Today I cry it out
Liam there are some days I don’t want to be told how strong I am. There are some days that I don’t want to hear that everything has happened for a reason. There are some days I don’t even like being told or telling myself that you are with me in my heart and are with us everywhere we go. There are some days Liam I just want you back, I just want to hold you, I just want to feel you once again laying on my chest…I just want my boy back. The only thing that will stop this unexplainable pain, stop these never-ending tears and stop this immensely overpowering sadness is to have you back.
I was clearing out photos on my phone Liam after yet another, ‘dangerously low on storage’ message and I saw this picture. I remember exactly how I was feeling when this photo was taken. I was the happiest I had ever been in my entire life. I had everything I could have ever wanted. A loving partner (your Daddy) and a beautiful son (your brother) and you were just over halfway to meeting us. Life was perfect. I had never wanted for anything more Liam and I can honestly say I was grateful every morning I got up for what I had.
Now every morning I wake up sad and left wondering…were we punished for being too happy? Does someone up there go “oh so you’re THAT happy…well here’s a test for you.” I looked at that photo again today Liam and it hit me so hard, the realisation that I will never be that happy again. I know I shouldn’t be so selfish, as you dear boy lost so much more but being this sad every day and having to push twice as hard through each minute of each day is exhausting and I am tired now just living.
== == ==
What you are asked to do |
Copy out the post addressed to Liam between "Today I cry" and "have you back.", inclusive. None of these items are needed.

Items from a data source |
== == ==
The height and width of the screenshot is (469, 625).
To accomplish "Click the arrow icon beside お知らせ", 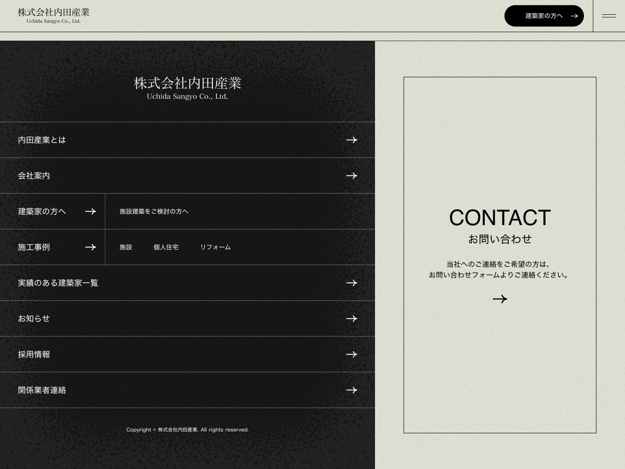I will coord(352,318).
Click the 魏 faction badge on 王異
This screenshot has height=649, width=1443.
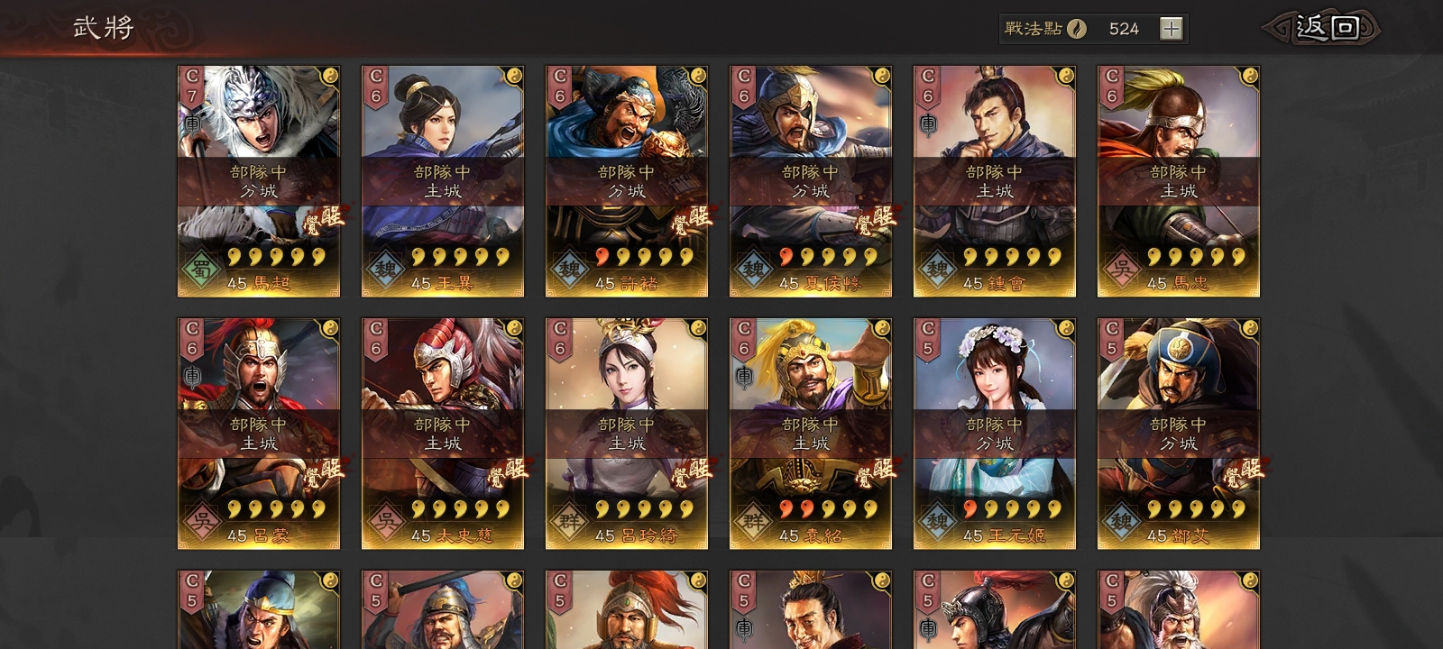[x=385, y=270]
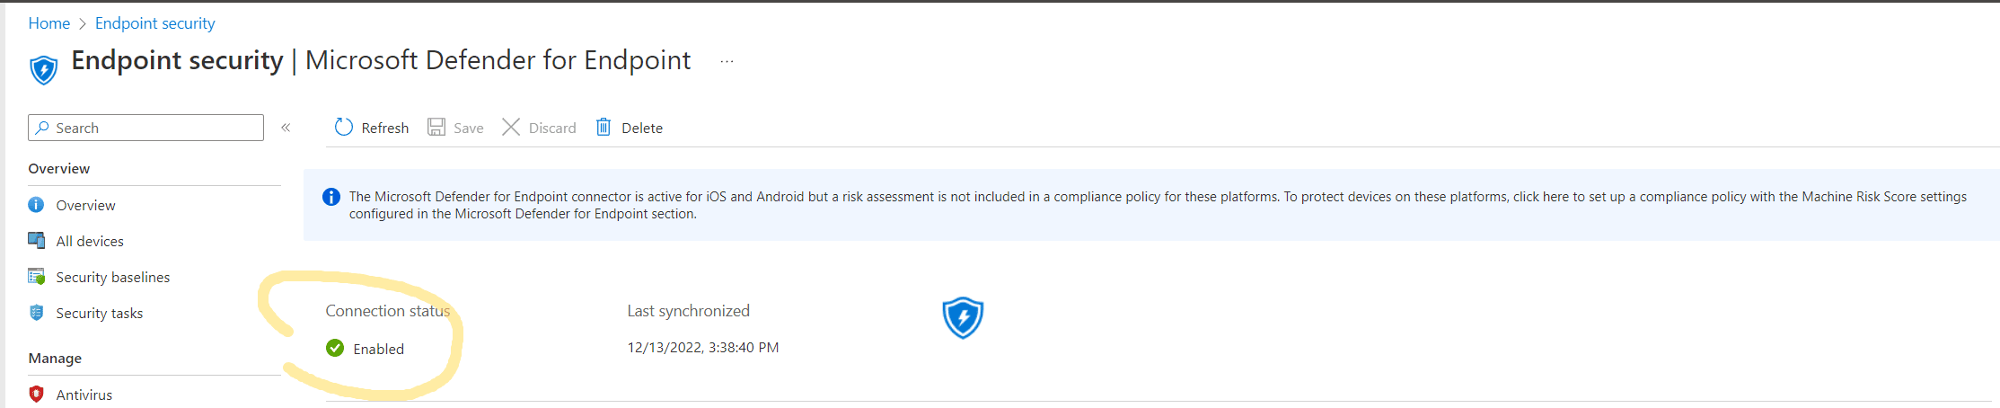This screenshot has width=2000, height=408.
Task: Click the blue info icon in banner
Action: (x=331, y=197)
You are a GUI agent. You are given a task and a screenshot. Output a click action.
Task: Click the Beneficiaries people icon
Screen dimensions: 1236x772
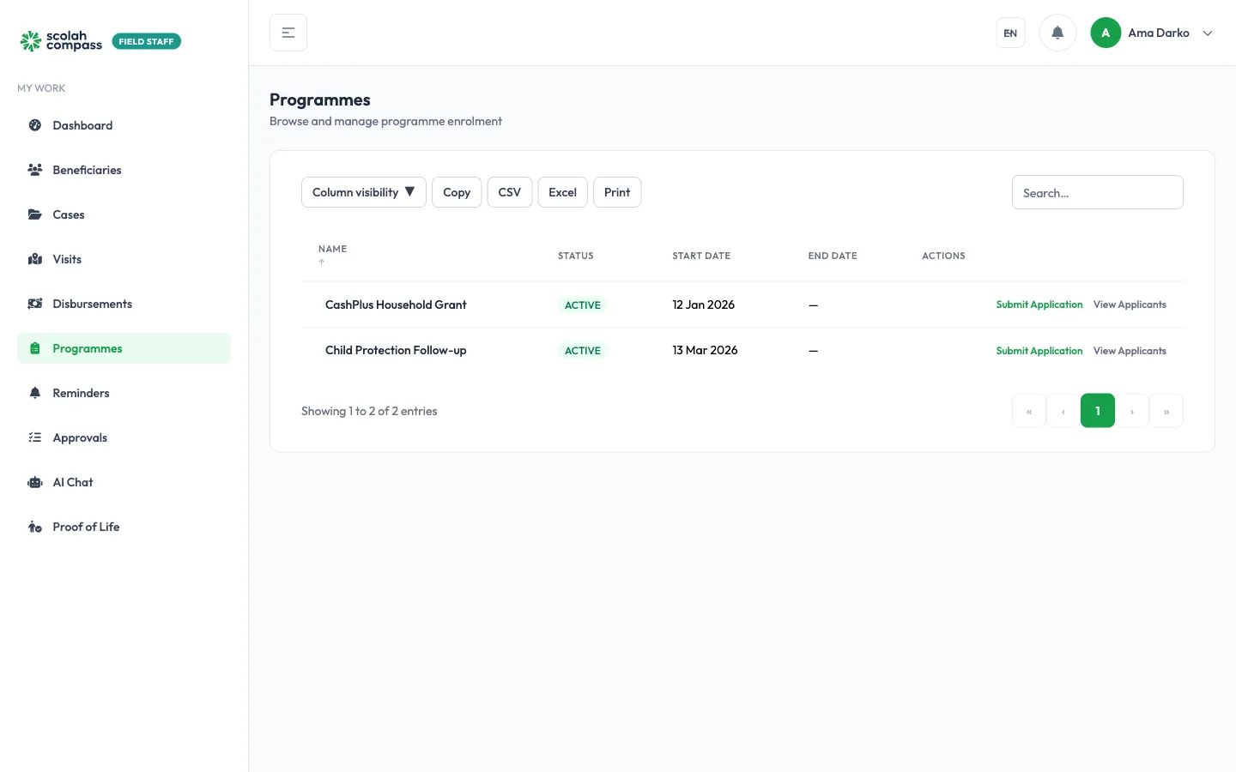coord(35,170)
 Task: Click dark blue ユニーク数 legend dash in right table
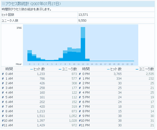pyautogui.click(x=137, y=69)
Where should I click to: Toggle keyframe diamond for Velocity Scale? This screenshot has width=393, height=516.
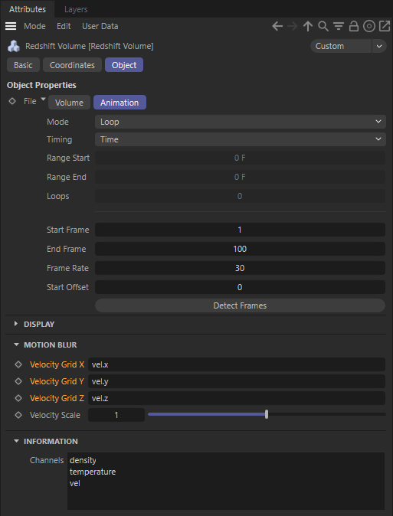tap(18, 415)
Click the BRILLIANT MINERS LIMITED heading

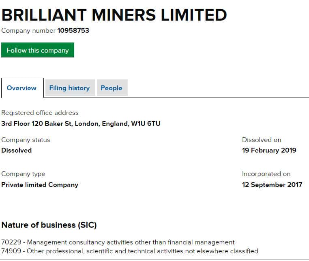tap(114, 15)
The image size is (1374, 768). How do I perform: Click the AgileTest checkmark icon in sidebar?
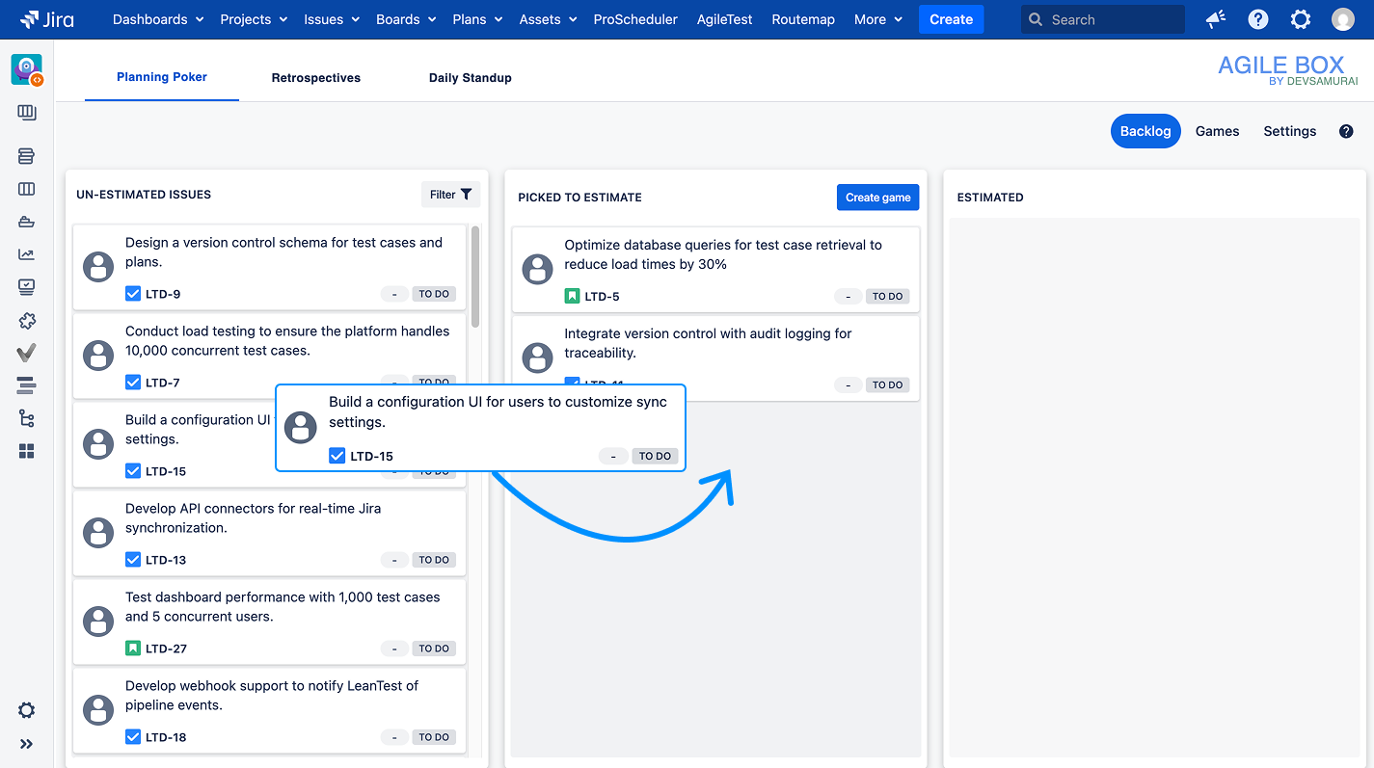point(27,353)
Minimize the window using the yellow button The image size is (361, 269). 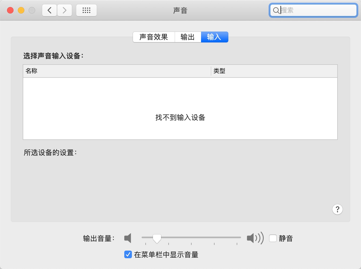pos(21,11)
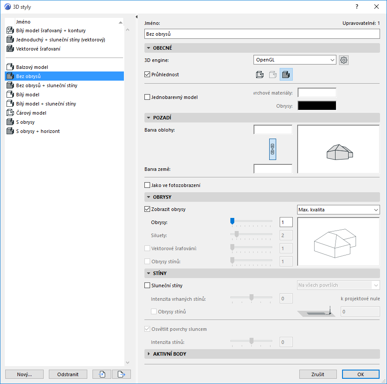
== == ==
Output of the exercise |
Today I cry it out
Liam there are some days I don’t want to be told how strong I am. There are some days that I don’t want to hear that everything has happened for a reason. There are some days I don’t even like being told or telling myself that you are with me in my heart and are with us everywhere we go. There are some days Liam I just want you back, I just want to hold you, I just want to feel you once again laying on my chest…I just want my boy back. The only thing that will stop this unexplainable pain, stop these never-ending tears and stop this immensely overpowering sadness is to have you back.